Mendengar hal ini, Jasmine tak kuasa menahan tangis, seolah terbangun dari mimpi buruk, ia dengan sedih berkata, "Sekarang saya mengerti sepenuhnya, pusaran air yang keji inilah yang merenggut Jordan-ku. Mengapa Tuhan tidak menghukumnya?"
Orang asing itu menepuk pundaknya dengan lembut, lalu berbalik untuk melihat Michael, yang mabuk seperti lumpur, dan tiba-tiba melepaskan seutas benang panjang dari pinggangnya dan mengikat Michael. Michael terbangun oleh angin laut dan melihat sekelilingnya dengan ngeri pada pemandangan itu.

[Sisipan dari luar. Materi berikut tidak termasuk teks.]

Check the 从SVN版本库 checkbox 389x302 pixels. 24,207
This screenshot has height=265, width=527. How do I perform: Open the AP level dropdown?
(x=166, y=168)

Orang asing itu berpaling pada Jasmine lalu berkata, "Sekarang aku akan bercerita". Kemudian dia berkata pada Michael, yang sedang berteriak dengan tidak terkendali, "Tuan Michael, Anda harus sabar dan menunggu sampai aku selesai bercerita. Kemudian Anda akan dilepaskan." Jasmine memandang orang asing itu dengan aneh dan mendengarkan ceritanya. Di pulau ini, ada tiga bersaudara yang sering melintasi pusaran berbahaya untuk memancing di laut yang belum terjamah. Mereka sangat memperhatikan perubahan pasang surut dan selalu menyetel jam mereka sebelum meninggalkan rumah. Keluarga mereka memiliki jam buatan pembuat jam terkenal dari Swiss yang dirawat oleh seorang ahli jam setiap tahunnya. Jam tersebut adalah jam ternama di daerah itu yang tidak pernah bermasalah. Mereka juga ahli dalam pengamatan angin. Karena sudah melakukan ini selama tujuh tahun, namun menyebrangi perairan yang berbahaya dalam waktu lima belas menit tidaklah cukup, dan terkadang penundaan satu atau dua menit dalam mencapai tujuan bisa membuat mereka merinding.